## begin

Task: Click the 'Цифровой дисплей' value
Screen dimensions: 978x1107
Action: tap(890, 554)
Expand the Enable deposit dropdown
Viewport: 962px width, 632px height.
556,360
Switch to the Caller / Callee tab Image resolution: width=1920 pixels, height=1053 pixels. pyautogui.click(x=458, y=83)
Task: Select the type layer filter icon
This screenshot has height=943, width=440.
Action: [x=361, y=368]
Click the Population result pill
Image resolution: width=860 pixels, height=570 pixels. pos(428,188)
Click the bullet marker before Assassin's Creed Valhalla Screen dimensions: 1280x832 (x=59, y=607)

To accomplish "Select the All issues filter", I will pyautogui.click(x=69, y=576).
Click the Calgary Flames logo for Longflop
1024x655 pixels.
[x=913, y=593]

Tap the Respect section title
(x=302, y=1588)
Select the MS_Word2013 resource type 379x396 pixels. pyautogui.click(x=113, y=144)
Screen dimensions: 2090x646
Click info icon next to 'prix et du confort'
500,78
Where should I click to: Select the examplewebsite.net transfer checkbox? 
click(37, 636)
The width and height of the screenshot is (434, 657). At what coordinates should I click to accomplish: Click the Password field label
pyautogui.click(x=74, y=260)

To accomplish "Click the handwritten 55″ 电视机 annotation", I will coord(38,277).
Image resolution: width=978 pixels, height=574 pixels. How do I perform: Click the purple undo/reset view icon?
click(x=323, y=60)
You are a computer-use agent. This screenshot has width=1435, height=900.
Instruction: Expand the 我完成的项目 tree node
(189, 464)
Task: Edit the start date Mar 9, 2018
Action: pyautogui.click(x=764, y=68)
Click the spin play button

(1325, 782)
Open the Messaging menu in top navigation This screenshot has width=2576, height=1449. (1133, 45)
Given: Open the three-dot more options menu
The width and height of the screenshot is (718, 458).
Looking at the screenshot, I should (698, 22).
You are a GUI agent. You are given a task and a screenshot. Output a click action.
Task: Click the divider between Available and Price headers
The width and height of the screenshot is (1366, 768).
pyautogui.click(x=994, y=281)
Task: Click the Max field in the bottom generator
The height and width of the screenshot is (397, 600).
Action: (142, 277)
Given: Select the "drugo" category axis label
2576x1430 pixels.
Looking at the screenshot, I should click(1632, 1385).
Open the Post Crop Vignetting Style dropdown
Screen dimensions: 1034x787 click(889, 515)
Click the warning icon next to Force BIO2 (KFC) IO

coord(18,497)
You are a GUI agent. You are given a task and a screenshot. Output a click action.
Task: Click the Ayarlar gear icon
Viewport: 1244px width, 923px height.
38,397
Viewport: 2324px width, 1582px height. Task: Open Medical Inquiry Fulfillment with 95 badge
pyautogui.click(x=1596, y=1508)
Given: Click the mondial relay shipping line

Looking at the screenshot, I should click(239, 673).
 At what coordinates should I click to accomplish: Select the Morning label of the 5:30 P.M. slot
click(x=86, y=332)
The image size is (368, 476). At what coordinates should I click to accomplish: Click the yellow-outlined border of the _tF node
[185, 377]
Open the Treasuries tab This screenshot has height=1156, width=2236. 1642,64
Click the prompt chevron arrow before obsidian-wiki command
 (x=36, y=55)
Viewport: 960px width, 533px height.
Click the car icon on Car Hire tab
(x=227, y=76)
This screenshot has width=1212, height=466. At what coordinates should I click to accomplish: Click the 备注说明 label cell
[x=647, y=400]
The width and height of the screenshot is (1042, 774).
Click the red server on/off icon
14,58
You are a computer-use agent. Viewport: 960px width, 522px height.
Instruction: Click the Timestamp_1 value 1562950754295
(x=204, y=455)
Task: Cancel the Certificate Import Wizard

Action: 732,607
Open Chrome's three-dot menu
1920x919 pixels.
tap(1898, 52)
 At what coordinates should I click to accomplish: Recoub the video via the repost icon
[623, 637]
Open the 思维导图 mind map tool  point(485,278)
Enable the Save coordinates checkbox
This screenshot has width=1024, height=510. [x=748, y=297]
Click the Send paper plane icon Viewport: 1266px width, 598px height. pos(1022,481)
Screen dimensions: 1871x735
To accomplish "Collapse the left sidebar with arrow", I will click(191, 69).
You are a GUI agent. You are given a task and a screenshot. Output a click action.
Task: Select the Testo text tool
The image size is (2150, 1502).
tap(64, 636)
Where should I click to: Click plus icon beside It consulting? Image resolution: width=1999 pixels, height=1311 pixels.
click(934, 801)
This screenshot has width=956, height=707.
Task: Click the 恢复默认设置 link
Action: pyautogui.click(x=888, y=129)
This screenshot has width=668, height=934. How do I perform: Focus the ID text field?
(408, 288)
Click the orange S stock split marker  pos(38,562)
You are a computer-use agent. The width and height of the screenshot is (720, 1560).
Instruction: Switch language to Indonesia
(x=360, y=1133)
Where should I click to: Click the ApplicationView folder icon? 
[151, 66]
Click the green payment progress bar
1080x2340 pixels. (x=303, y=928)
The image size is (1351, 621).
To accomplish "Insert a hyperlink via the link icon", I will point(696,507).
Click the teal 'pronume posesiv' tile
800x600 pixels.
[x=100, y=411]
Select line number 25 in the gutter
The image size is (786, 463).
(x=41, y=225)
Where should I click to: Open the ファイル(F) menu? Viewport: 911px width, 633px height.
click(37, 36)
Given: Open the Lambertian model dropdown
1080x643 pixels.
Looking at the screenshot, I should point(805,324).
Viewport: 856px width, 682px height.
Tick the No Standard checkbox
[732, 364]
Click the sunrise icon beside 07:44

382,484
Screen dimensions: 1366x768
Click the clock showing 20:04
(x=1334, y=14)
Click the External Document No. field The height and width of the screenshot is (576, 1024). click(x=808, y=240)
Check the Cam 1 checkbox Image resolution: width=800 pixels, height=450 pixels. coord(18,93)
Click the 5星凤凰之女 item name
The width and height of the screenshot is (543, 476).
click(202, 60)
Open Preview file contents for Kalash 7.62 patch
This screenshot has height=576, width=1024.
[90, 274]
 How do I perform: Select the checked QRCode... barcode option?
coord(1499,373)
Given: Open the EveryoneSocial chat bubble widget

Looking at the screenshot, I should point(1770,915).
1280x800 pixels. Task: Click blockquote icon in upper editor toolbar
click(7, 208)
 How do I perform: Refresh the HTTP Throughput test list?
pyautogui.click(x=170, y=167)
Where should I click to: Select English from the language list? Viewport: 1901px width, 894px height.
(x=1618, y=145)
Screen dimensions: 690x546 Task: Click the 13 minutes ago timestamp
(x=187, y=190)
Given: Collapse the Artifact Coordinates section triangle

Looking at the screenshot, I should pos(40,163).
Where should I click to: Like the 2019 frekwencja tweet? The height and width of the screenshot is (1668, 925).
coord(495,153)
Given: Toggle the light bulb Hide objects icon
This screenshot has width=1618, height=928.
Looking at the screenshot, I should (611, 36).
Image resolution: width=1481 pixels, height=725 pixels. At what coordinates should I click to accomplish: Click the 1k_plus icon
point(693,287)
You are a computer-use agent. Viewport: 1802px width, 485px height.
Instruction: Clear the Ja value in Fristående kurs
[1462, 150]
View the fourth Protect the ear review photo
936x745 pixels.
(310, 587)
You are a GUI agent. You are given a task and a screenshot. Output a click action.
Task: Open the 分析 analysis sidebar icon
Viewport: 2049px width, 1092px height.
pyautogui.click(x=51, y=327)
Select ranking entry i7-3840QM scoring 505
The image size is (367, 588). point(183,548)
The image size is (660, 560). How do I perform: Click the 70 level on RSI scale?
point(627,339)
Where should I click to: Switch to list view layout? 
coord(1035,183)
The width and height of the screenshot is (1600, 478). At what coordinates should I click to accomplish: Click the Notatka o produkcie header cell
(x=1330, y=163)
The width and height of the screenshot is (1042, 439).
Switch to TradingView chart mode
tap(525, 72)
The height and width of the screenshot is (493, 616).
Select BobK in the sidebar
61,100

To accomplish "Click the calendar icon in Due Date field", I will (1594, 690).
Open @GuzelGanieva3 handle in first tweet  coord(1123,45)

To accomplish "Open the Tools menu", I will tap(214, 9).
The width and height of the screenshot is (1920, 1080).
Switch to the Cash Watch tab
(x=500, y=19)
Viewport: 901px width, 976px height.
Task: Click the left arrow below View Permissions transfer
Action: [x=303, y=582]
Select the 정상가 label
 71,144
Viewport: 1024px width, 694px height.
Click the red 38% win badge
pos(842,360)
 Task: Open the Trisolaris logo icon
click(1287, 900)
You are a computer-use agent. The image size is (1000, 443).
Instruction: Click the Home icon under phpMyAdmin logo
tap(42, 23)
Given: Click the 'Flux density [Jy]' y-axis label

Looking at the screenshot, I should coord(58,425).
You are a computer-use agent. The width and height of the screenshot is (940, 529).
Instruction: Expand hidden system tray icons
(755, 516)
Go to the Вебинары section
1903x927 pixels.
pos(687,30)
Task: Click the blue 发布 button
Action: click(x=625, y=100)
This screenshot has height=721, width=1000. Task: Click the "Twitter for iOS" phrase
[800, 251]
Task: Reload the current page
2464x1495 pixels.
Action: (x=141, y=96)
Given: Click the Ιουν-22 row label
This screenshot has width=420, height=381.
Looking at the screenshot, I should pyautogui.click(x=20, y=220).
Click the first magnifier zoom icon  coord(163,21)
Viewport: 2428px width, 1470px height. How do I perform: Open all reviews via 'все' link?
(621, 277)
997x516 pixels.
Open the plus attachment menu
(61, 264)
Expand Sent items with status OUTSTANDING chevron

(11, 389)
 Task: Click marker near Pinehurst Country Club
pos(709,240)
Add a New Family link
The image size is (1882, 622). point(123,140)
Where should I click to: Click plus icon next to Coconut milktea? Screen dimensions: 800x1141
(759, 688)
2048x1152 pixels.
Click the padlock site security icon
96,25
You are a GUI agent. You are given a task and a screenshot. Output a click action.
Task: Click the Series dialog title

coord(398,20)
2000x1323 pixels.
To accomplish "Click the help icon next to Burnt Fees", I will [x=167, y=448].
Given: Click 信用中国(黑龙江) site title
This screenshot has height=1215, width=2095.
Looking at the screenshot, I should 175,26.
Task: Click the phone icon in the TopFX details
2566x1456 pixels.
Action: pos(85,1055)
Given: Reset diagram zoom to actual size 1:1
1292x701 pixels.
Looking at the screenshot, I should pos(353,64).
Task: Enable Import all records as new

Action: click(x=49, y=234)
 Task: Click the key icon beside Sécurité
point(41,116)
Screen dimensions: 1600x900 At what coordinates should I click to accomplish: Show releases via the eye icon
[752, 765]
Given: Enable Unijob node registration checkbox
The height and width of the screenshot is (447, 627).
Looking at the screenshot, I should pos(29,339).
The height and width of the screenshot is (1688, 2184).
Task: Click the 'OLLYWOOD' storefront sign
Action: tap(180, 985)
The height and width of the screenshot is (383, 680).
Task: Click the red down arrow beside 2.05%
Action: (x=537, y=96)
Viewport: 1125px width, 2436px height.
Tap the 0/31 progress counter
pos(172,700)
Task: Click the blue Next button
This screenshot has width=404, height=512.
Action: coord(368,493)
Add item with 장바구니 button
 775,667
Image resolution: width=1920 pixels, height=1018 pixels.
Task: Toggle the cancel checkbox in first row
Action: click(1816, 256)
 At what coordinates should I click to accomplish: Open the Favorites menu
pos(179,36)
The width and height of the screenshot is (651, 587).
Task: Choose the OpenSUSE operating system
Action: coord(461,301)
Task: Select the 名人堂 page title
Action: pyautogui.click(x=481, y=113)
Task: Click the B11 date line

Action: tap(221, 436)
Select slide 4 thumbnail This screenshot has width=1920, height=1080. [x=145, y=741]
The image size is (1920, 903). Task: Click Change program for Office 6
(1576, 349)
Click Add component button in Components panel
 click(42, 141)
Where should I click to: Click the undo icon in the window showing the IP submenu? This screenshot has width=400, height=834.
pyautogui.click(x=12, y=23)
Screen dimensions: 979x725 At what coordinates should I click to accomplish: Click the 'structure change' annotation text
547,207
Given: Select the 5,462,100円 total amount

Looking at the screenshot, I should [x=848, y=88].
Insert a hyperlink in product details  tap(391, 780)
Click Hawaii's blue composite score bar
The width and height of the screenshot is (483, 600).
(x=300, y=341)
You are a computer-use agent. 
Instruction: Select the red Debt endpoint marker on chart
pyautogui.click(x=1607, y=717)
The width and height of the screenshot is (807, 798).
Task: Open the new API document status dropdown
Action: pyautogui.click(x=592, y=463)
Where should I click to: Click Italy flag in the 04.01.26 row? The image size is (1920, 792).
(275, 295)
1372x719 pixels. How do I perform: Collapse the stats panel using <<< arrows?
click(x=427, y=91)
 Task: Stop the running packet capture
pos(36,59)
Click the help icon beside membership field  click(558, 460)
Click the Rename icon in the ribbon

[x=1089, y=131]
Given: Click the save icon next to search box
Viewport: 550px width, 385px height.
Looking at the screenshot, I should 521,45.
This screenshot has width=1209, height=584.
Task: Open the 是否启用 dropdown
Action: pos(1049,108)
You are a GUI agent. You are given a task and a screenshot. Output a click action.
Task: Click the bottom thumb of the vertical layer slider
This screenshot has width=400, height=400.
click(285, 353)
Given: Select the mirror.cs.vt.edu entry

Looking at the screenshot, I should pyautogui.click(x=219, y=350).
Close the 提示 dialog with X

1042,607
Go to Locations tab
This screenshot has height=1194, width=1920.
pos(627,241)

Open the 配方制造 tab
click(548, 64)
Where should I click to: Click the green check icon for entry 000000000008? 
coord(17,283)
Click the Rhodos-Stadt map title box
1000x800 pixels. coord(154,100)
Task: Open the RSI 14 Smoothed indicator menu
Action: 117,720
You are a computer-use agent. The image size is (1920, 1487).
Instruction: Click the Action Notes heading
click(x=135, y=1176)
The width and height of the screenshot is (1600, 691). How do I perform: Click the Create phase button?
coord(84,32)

## end

DESCRIPTION OF THE TASK: Render the material between the lines holding "1280x800 pixels. Task: Click" and "(x=1618, y=145)", inclusive, as a Markdown table with the columns Row and Line. Number each line in Row, and leave out any blank lines.

TASK SOLUTION:
| Row | Line |
|---|---|
| 1 | 1280x800 pixels. Task: Click blockquote icon in upper editor toolbar |
| 2 | click(7, 208) |
| 3 |  How do I perform: Refresh the HTTP Throughput test list? |
| 4 | pyautogui.click(x=170, y=167) |
| 5 | Where should I click to: Select English from the language list? Viewport: 1901px width, 894px height. |
| 6 | (x=1618, y=145) |